Min Number

总时间限制: 1000ms 内存限制: 32768kB
描述
   Now you are given one non-negative integer n in 10-base notation, it will only contain digits ('0'-'9'). You are allowed to choose 2 integers i and j, such that: i!=j, 1≤i≤|n|, here |n| means the length of n’s 10-base notation.

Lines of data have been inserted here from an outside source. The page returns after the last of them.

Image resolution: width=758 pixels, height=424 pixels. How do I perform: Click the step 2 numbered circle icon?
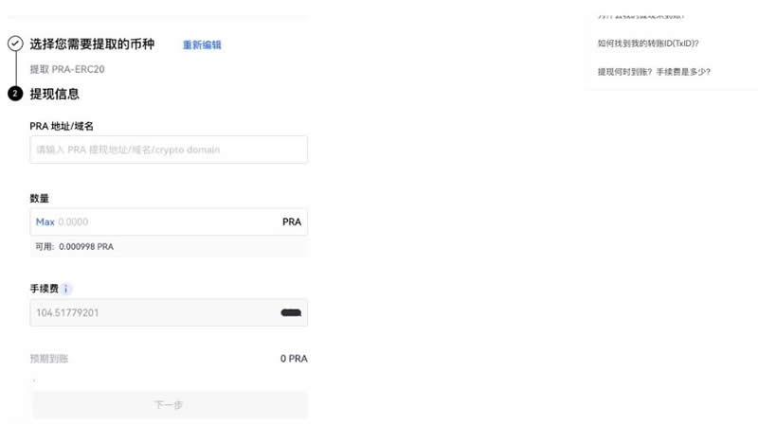(x=15, y=94)
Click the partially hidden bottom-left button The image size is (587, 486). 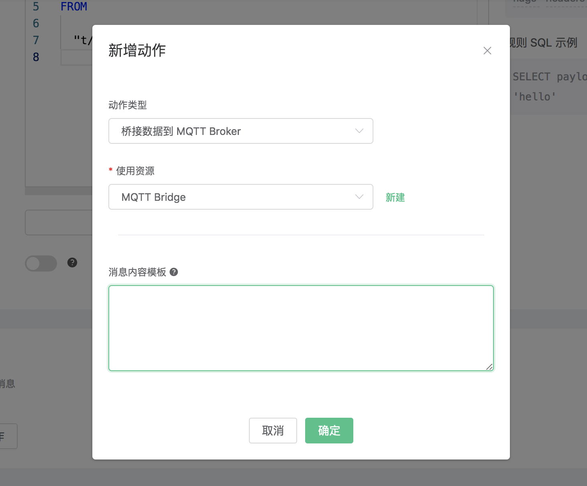pyautogui.click(x=8, y=436)
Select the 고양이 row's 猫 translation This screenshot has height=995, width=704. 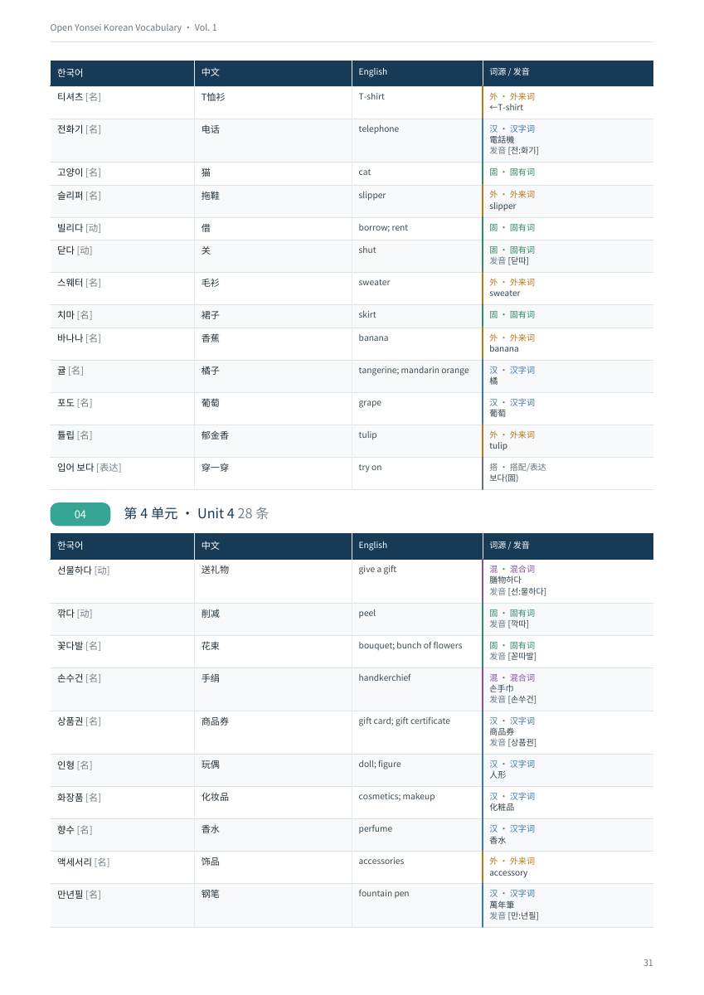tap(206, 172)
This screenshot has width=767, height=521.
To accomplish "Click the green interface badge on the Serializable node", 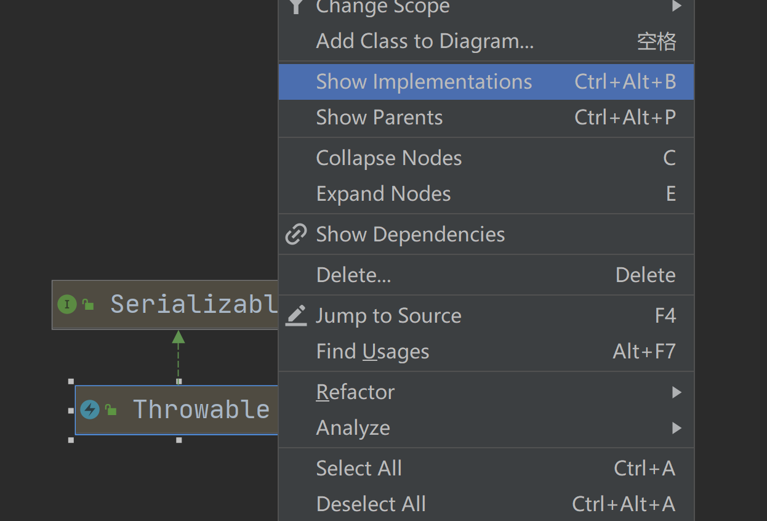I will coord(66,304).
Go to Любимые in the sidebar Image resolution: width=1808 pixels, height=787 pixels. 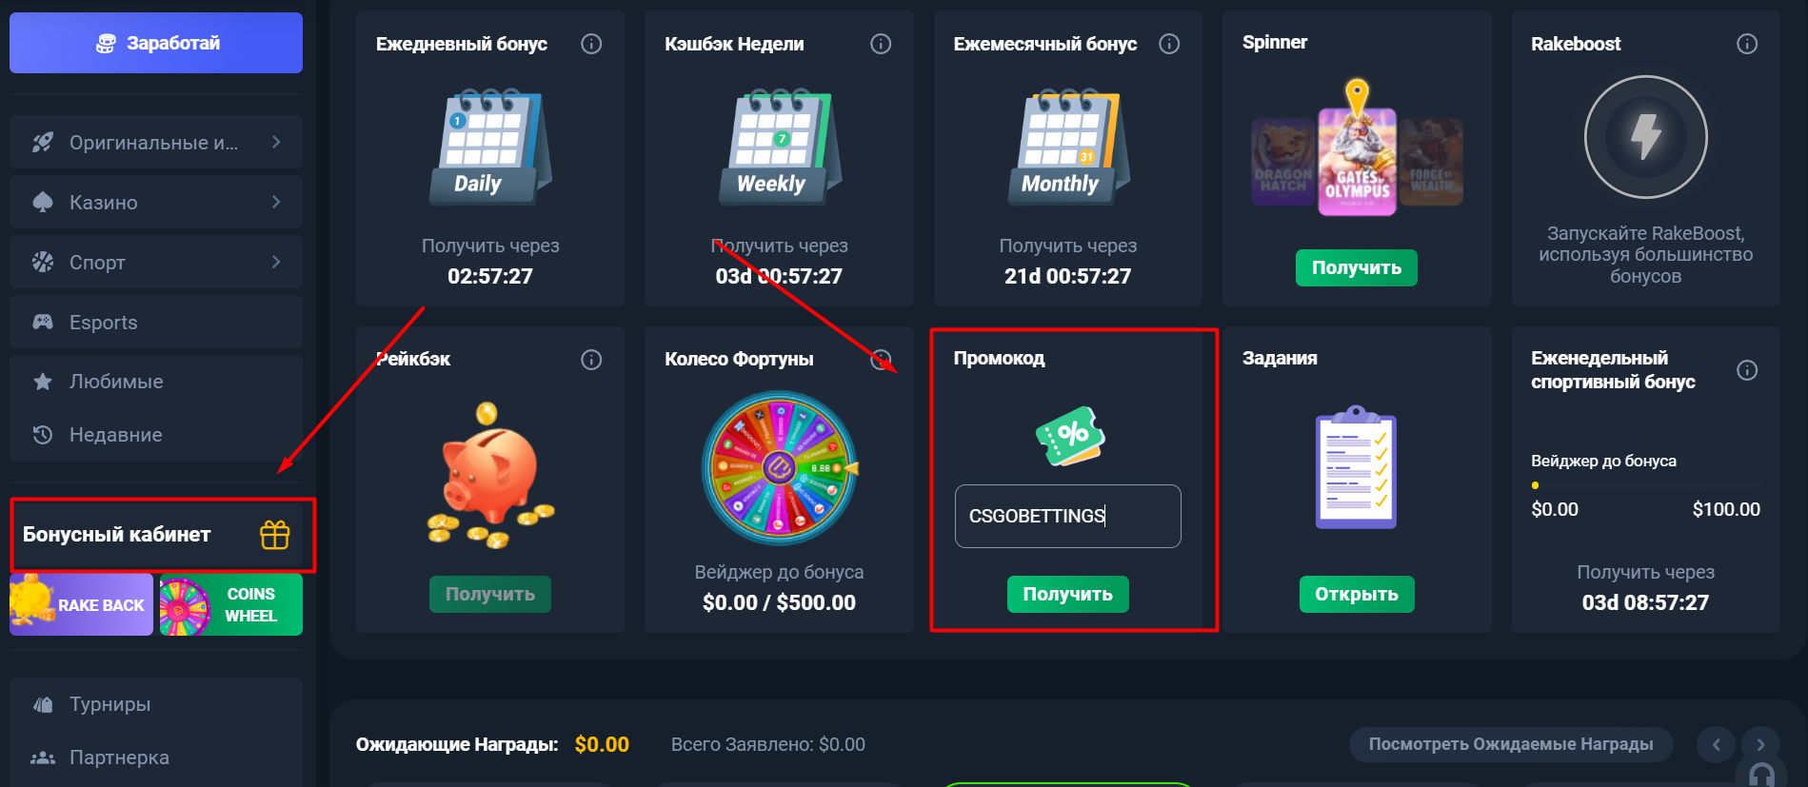[x=156, y=382]
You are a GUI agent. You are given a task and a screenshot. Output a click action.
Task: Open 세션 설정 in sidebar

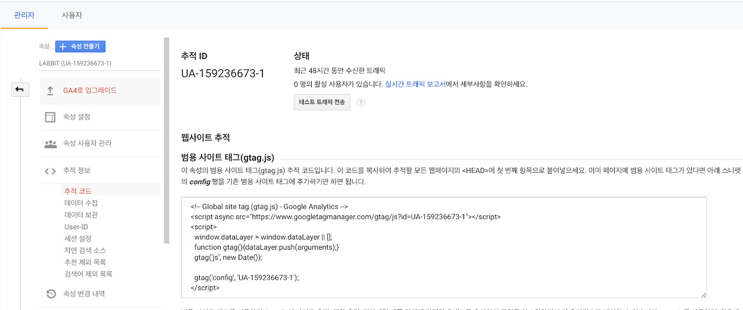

Then we can swap n[i] and n[j].


   For example, n=9012, we choose i=1, j=3, then we swap n[1] and n[3],then we get 1092, which is smaller than the original n.


   Now you are allowed to operate at most M times, so what is the smallest number you can get after the operation(s)?


   Please note that in this problem, leading zero is not allowed!






输入
The first line of the input contains an integer T (T≤100), indicating the number of test cases.
Then T cases, for any case, only 2 integers n and M (0≤n<10^1000, 0≤M≤100) in a single line.
输出
For each test case, output the minimum number we can get after no more than M operations.
样例输入
3 
9012 0
9012 1 
9012 2
样例输出
9012 
1092 

1029

#include <iostream>
#include <stdio.h>
#include <string.h>

using namespace std;

int f(char *p_ch , int n) {
	int len = strlen(p_ch);
	int flag = 1;
	for(int i = 0 ; i < n ; i++) {
		int index = 0;
		if(flag) {
			if(i == 0) {
				int tf = 1;
				for(int j = len - 1 ; j > i ; j-- ) {
					if(p_ch[j] - '0' && tf) {
						index = j;
						tf--;
					}
					if(index == 0) continue;
					else {
						if(p_ch[index] > p_ch[j] && p_ch[j] - '0') index = j;
					}
				}//find_min_i(0);
			} else {
				index = len - 1;
				for(int j = len - 1 ; j > i ; j-- ) {
					if(p_ch[index] > p_ch[j] ) index = j;
				}//find_min_i(1);
			}
			if(p_ch[index] < p_ch[i]) {
				int temp;
				temp = p_ch[i];
				p_ch[i] = p_ch[index];
				p_ch[index] = temp;
			}
			else
			{
				if(i == len - 1 )
					break;
				n++;
				continue;
			}
		}
	}
	return 0;
}


int main() {
	char s[1005];
	int size;
	cin >> size;
	while(size--) {
		int n;
		cin >> s >> n;
		f(s,n);
		cout << s << endl;
	}
	//cout << "Hello World!!!" << endl;
	return 0;
}